Required work = Reproduce the Leetcode 1801 backlog write-up verbatim, from "Goal: Process the" up to and including "or sell order.".

Selected extract =

Leetcode 1801: Number of Orders in the Backlog
You are managing an order system for a marketplace where both buy and sell orders are placed in batches. Each order contains a price, a quantity, and a type (either buy or sell). You need to calculate how many orders remain unfulfilled in the system after processing all the orders.
Problem
Approach
Steps
Complexity
Input: The input is a 2D array where each subarray represents an order with three values: price, amount, and order type (0 for buy, 1 for sell).
Example: orders = [[10, 5, 0], [15, 2, 1], [20, 1, 1], [30, 4, 0]]
Constraints:
• 1 <= orders.length <= 100,000
• 1 <= price_i, amount_i <= 10^9
• orderType_i is either 0 (buy) or 1 (sell)
Output: Return the total number of unfulfilled orders in the backlog after processing all the orders, modulo 10^9 + 7.
Example: Output: 6
Constraints:
• The result is modulo 10^9 + 7.
Goal: Process the orders to match buy and sell orders, keeping track of unmatched orders in the backlog.
Steps:
• Initialize two priority queues, one for buy orders and one for sell orders.
• For each order in the input, check if it's a buy or sell order.
• If it's a buy order, try to match it with the cheapest sell order. If no match is found, add it to the buy queue.

Data =
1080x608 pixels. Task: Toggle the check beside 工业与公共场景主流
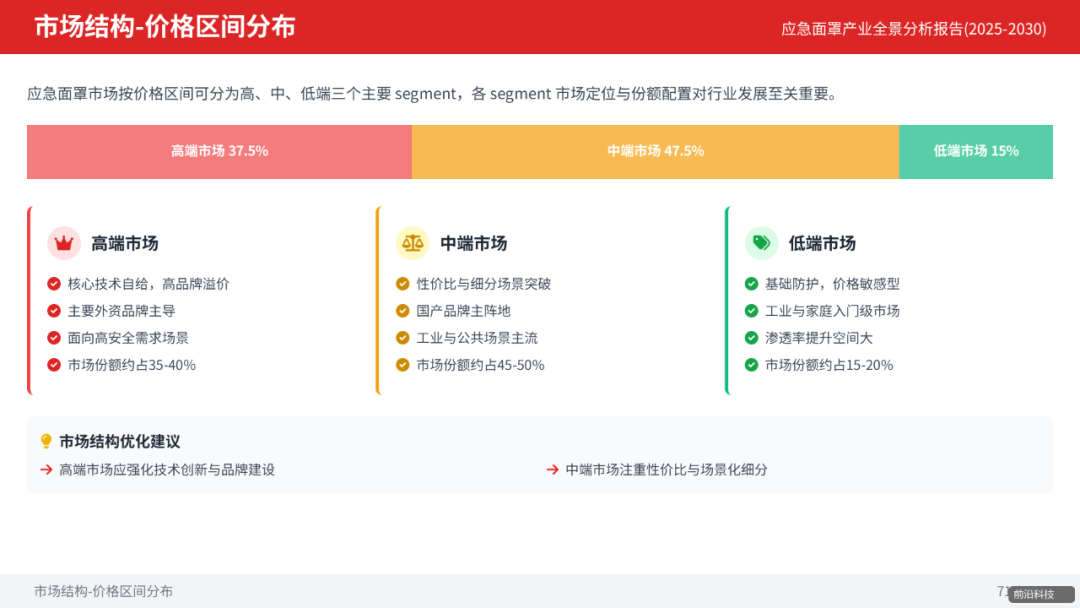pyautogui.click(x=402, y=337)
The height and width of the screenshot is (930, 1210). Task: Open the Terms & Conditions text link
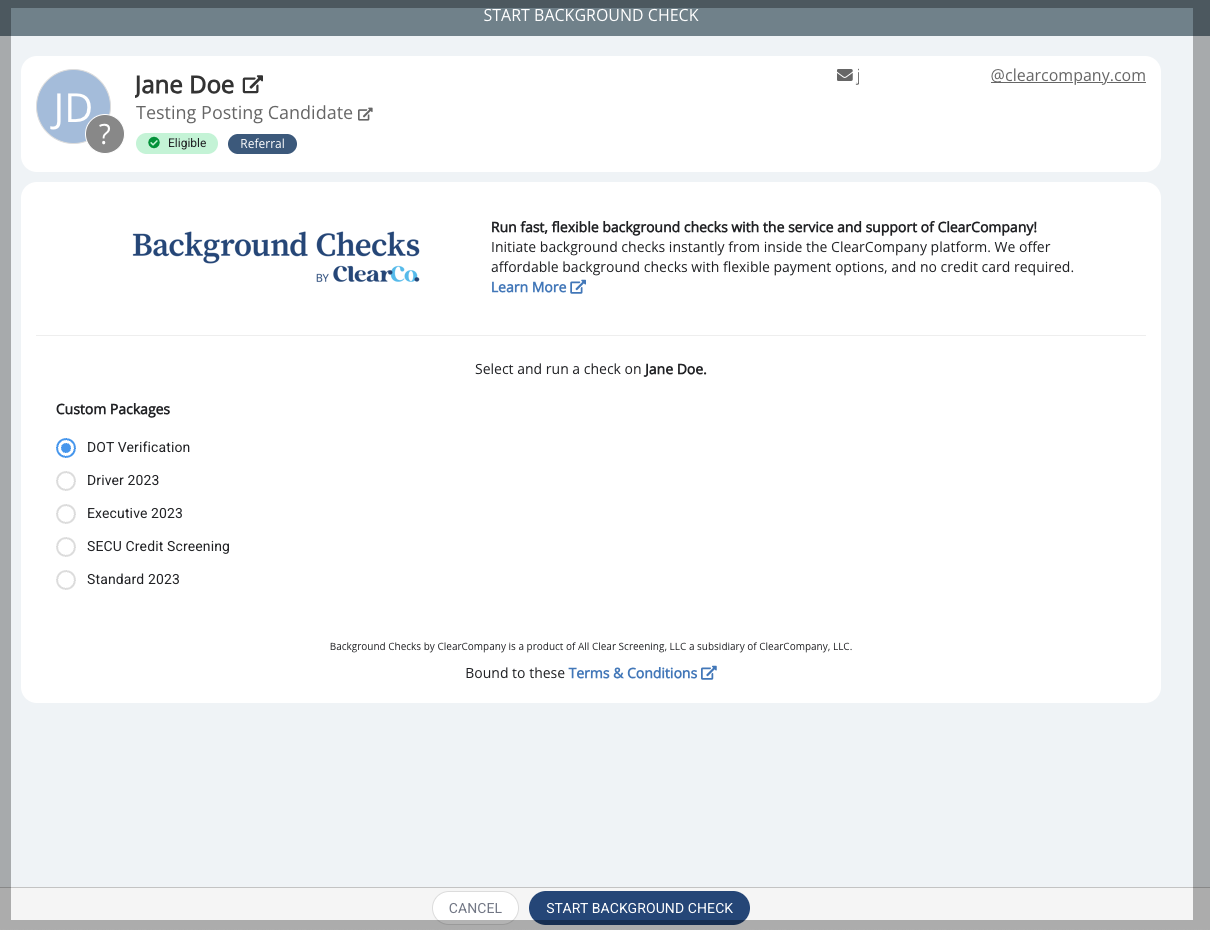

Written response =
Goal: Process the orders to match buy and sell orders, keeping track of unmatched orders in the backlog.
Steps:
• Initialize two priority queues, one for buy orders and one for sell orders.
• For each order in the input, check if it's a buy or sell order.